▶ [Text excerpt]:
────────────────────

Anyway, I didn’t know this book either until I heard Esta Spalding reading it as part of Seen Reading’s Readers Reading almost two years ago. And I am very glad I did.

October 7, 2010

Two factors

Harriet is ill! And I am reading Emma Donoghue’s Room! These two factors conspiring to eat up all my time, take away my sleep, and make me incredibly conscious of how everything I say and do shapes my child’s world.

September 28, 2010

When Fenelon Falls

I wrote about my adventures this summer in the land of (almost) no bookshops, and had determined that this area of the Kawartha Lakes region was about as unliterary as they come. And then, this Sunday at the Word on the Street Festival, I discover hot off the Coach House Presses is When Fenelon Falls by Dorothy Ellen Palmer– somehow this unliterary land has generated a book of its own. Having spent about fifteen childhood summers in the vicinity, in addition to a week in August, this book is now a must-read, and though Palmer’s story takes place long before I came along, I am sure some bits will still be quite familiar.

September 28, 2010

On rereading Nikolski

During Canada Reads 2010, I was championing the champion Nikolski, but of course I was a little bit concerned because I’d read the book two years before, and what it if had changed in the meantime? Because books do that, of course, or at least their readers do (which I had to discover with a great deal of nausea once the day I sat down to reread that once-beloved Priscilla Presley autobiography Elvis and Me, but that is another story). So I decided that I would reread Nikolski, to ensure that my championship remains appropriate, and it’s with a great deal of pleasure and relief that I can announce that it has. I will say, however, that it’s not a book that is necessarily better the second time around (as Lionel Shriver’s We Need to Talk About Kevin is, which is why I’ll be reading it for a third time in the next week or so) but it’s just as good, the prose just as rich, the text just as, um, textured. It’s a puzzle of a novel whose pieces fit together absolutely perfectly, the sum of its parts less remarkable than the fact of the summing itself, which is brilliant. In short, Nikolski is a book about books, the spells they cast, the paths they travel, and the paths they set us on.

September 22, 2010

Congratulations

“The idea that as a literary person there are a certain set of books you must read because they are important parts of the literary conversation is constantly implied, yet quite ridiculous. Once you get done with the Musts — the Franzens, Mitchells, Vollmanns, Roths, Shteyngarts — and then get through the Booker long list, and the same half-dozen memoirs everyone else is reading this year (crack addiction and face blindness seem incredibly important this year), you have time for maybe two quirky choices, if you are a hardcore reader. Or a critic. And then congratulations, you have had the same conversations as everyone else in the literary world.” –Jessa Crispin from The Freedom World

September 16, 2010

9 Tips for the Book Blogger in your life

I’m going to feign me some authority now, because this October marks ten years since I started blogging, and also because CBC Books so kindly just included me in their list of “Book Blogs We Appreciate”. This on the occasion of Book Blogger Appreciation Week, because apparently it’s been 52 weeks since the last one, and I thought that since I appreciate book bloggers too, I might impart a little bit of what I’ve learned in my career as a world-famous, would-be pickler. Feel free to chime in and let me know any I got wrong, or any you think I missed.

────────────────────

▶ [What the task asks]:
Copy the book blog excerpt from the words "Anyway, I didn’t" through "my child’s world.", and change "sleep" to "rest" wherever it appears.

▶ [Supplied material]:

────────────────────

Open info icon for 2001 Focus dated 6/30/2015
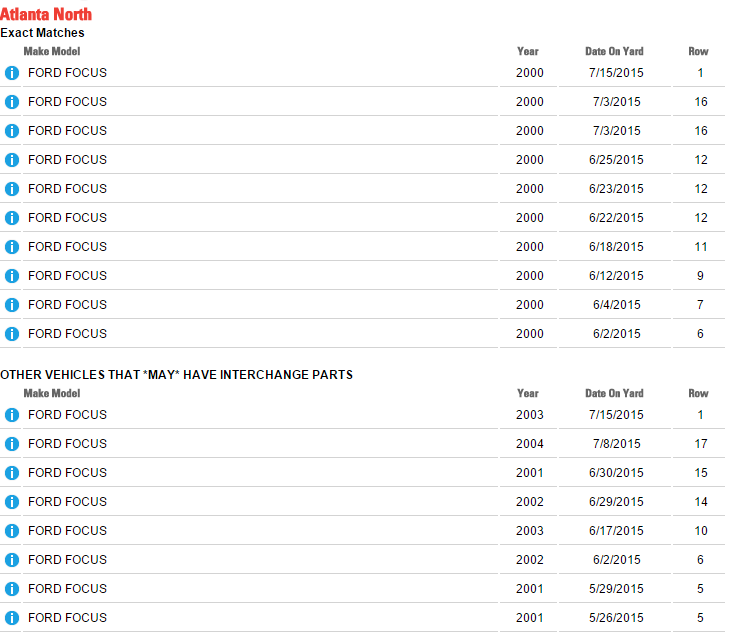 (12, 473)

────────────────────

▶ [Exercise result]:
Anyway, I didn’t know this book either until I heard Esta Spalding reading it as part of Seen Reading’s Readers Reading almost two years ago. And I am very glad I did.

October 7, 2010

Two factors

Harriet is ill! And I am reading Emma Donoghue’s Room! These two factors conspiring to eat up all my time, take away my rest, and make me incredibly conscious of how everything I say and do shapes my child’s world.